The three sub-committees include a mix of faculty, administration, and students from Sustainable Concordia, the Graduate Student Association, the Concordia Student Union and the Sustainability Action Fund.

Prior to the policy the university had the power to dissolve these committees at any time. Now, with the Board of Governors’ official approval of the sustainability policy, the committees are here to stay, Underwood said.

Fossil Fuel Divestment?

Sustainable Concordia and the CSU are hoping the university will consider fossil fuel divestment as a result of this policy, according to CSU Sustainability Coordinator Lana Galbraith, and CSU General Coordinator Lucinda Marshall-Kiparissis.

The policy promises that the school will only engage in financial management that is conducive to social and environmental well-being.

“They should put their money where their mouth is,” said Galbraith.

“It’s going to require stakeholders from the university community to make sure that the university is robustly and intimately making this policy an integral part of the university’s functions.” – Lucinda Marshall-Kiparissis, CSU General Coordinator.

Concordia’s Endowment Fund, which deals with the university’s investments, currently has an investment of approximately $12 million to $15 million in fossil fuels, as made in a statement by its president Bram Freedman in 2013. Freedman also estimated that about ten per cent of Concordia’s investments were in fossil fuels.

Freedman previously said that he doesn’t know exactly how much the university has invested in fossil fuels. This is because Concordia moved the endowment fund’s investments into third party pooled investment funds, which are not required to disclose their investment portfolios to the university.

Freedman could not be reached by press time to comment on whether the university is considering fossil fuel divestment as a result of the new sustainability policy.

“There will always be room for improvement,” admitted Coté.

Greenwashing?

Marshall-Kiparissis said it’s important to remember that the push for this policy came primarily from students.

She and Galbraith argue that part of the reason the university decided to adopt this policy is because they want to strengthen the school’s image as an eco-friendly campus.

Beyond adopting this policy, they said the school has also looked to improve its reputation through its collaboration with the Association for the Advancement of Sustainability in Higher Education—under their Sustainability Tracking, Assessment, and Rating System—or STARS for short. This association provides ratings to post-secondary institutions based on their level of sustainability. STARS’s rating system operates based on sustainability performance information collected by colleges and universities internally.

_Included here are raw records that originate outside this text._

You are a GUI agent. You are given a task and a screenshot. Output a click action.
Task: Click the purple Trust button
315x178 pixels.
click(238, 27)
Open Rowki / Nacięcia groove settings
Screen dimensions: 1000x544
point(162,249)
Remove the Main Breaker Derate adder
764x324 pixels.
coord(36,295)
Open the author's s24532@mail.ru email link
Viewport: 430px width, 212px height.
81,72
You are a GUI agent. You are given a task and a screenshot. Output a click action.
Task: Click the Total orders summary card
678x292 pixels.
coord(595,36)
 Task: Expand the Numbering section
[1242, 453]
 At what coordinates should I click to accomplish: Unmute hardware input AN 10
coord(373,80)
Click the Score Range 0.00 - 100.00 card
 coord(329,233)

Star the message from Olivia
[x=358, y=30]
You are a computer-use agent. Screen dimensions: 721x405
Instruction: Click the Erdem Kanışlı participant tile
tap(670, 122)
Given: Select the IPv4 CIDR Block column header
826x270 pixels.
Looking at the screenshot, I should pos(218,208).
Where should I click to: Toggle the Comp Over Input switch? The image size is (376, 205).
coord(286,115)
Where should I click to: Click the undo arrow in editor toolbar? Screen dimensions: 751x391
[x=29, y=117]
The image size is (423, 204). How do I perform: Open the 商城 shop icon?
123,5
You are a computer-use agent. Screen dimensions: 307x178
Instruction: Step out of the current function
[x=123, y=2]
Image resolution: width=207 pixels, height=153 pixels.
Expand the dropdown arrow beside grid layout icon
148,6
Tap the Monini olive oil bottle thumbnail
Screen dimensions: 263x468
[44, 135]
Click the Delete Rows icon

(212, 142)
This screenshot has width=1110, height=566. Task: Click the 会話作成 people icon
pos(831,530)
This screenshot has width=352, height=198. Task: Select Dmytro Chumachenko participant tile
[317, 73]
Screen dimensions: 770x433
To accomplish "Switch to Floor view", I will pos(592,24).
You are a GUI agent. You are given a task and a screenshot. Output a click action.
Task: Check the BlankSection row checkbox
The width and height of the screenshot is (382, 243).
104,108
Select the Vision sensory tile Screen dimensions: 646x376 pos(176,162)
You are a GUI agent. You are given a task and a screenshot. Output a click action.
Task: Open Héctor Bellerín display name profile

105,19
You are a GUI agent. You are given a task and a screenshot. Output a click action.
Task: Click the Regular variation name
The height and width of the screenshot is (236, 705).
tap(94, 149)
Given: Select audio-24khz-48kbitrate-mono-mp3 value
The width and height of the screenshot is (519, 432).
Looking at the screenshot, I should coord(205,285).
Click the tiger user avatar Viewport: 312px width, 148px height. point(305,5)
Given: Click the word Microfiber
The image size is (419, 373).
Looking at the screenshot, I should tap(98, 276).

“One of the big reasons that this policy exists, along with why the university has been trying to follow the STARS program, is because they understand there is a really big market for students,” said Galbraith. “[Students] who want to study things about the environment, who want to study social sustainability, who really care about their community and want to learn how to benefit it.”

Marshall-Kiparissis and Galbraith want to remind students that it’s also their responsibility to hold the school accountable to the promises that are being made in the policy.

“That’s always the danger with a policy like this,” said Marshall-Kiparissis. “It’s going to require stakeholders from the university community to make sure that the university is robustly and intimately making this policy an integral part of the university’s functions.”